* [TEXT SHOWN]:
|---|

Revisiting Joint Modeling of Cross-document Entity and Event Coreference Resolution

Introduction

This code was used in the paper:

"Revisiting Joint Modeling of Cross-document Entity and Event Coreference Resolution"
Shany Barhom, Vered Shwartz, Alon Eirew, Michael Bugert, Nils Reimers and Ido Dagan. ACL 2019.

A neural model implemented in PyTorch for resolving cross-document entity and event coreference. The model was trained and evaluated on the ECB+ corpus.

|---|

* [AVAILABLE RECORDS]:
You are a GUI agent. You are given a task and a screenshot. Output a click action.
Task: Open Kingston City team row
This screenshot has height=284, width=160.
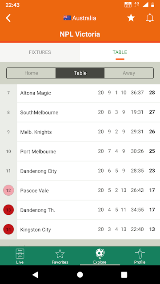pos(80,229)
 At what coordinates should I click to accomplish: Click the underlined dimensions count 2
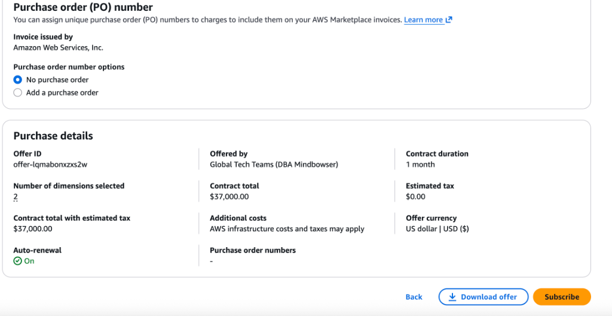tap(16, 196)
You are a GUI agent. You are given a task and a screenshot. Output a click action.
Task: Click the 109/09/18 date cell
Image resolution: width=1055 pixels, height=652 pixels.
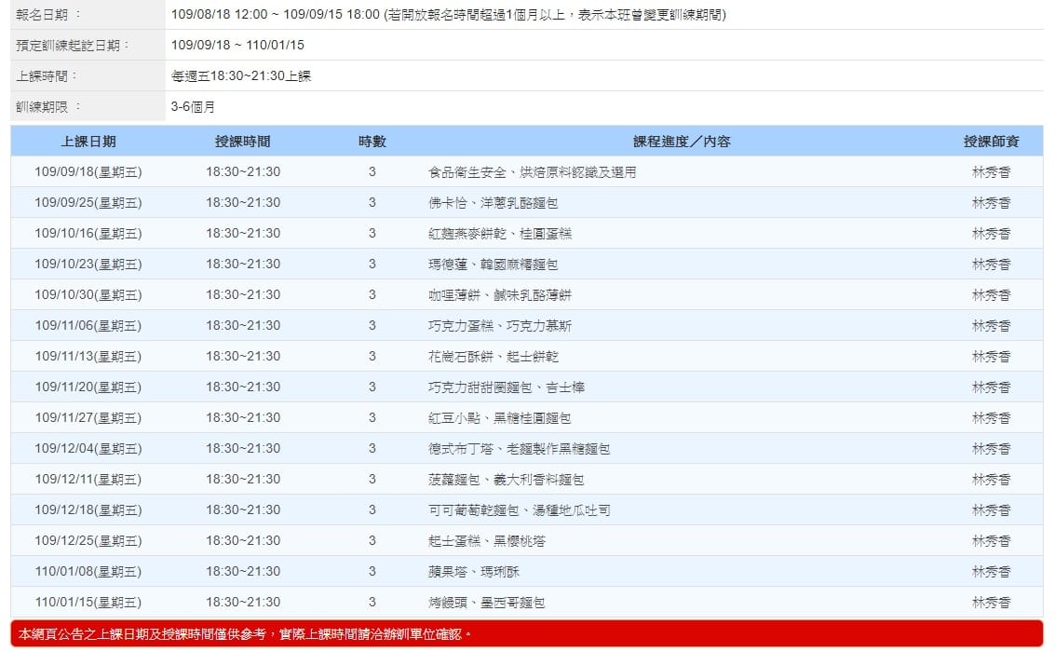tap(88, 172)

|---|

* [TASKS TO COMPLETE]:
(A) Please write out all the records again, swapping "GUI agent" for "interface agent" wherever it occurs and changing nothing else, and leave the pictures out.
(B) Carry on the text about the cross-document coreference code from its final sentence.
The records are unrelated to the text.

* [ANSWERS TO THE EXERCISES]:
(A)
You are a interface agent. You are given a task and a screenshot. Output a click action.
Task: Open Kingston City team row
This screenshot has height=284, width=160.
pos(80,229)
 At what coordinates should I click to accomplish: Click the underlined dimensions count 2
tap(16, 196)
You are a interface agent. You are given a task and a screenshot. Output a click action.
Task: Click the 109/09/18 date cell
Image resolution: width=1055 pixels, height=652 pixels.
tap(88, 172)

(B)
使用机电楼服务器

ssh nlpgroup@202.204.62.204
密码同用户名

Prerequisites

Python 3.6
PyTorch 0.4.0
- 原文使用CUDA 9.0和LINUX: pip install https://download.pytorch.org/whl/cu90/torch-0.4.0-cp36-cp36m-linux_x86_64.whl
- 我使用cpuonly和win64: pip install http://download.pytorch.org/whl/cpu/torch-0.4.0-cp36-cp36m-win_amd64.whl
spaCy 2.0.18
- 安装完spaCy后，再Install the spacy en model with python -m spacy download en，注意这个安装需要管理员权限来完成软连接。
Matplotlib 3.0.2
NumPy 1.16.1(应该是1.17.3)
NLTK 3.4
scikit-learn 0.20.2
SciPy 1.2.1(应该是1.3.1)
seaborn 0.9.0
AllenNLP 0.5.1
perl 这玩意不是python包，是一个命令行工具。点击进入官网下载安装包并安装。你需要新建一个python虚拟环境，然后安装上述包。

installation

把项目路径添加到python导包目录。 Add your project root path as PYTHONPATH. 方法很多。例如：

One way is editting your env parameter
another way is createding a .pth file in Python Interpreter Home 我的项目在E:\ProgramCode\Barhom2019 那么我在anaconda安装目录D:\ProgramFiles\Anaconda3下新建mypath.pth文件，写入：E:\ProgramCode\Barhom2019。保存。然后打开python，import Barhom2019，成功导入，不报错即可。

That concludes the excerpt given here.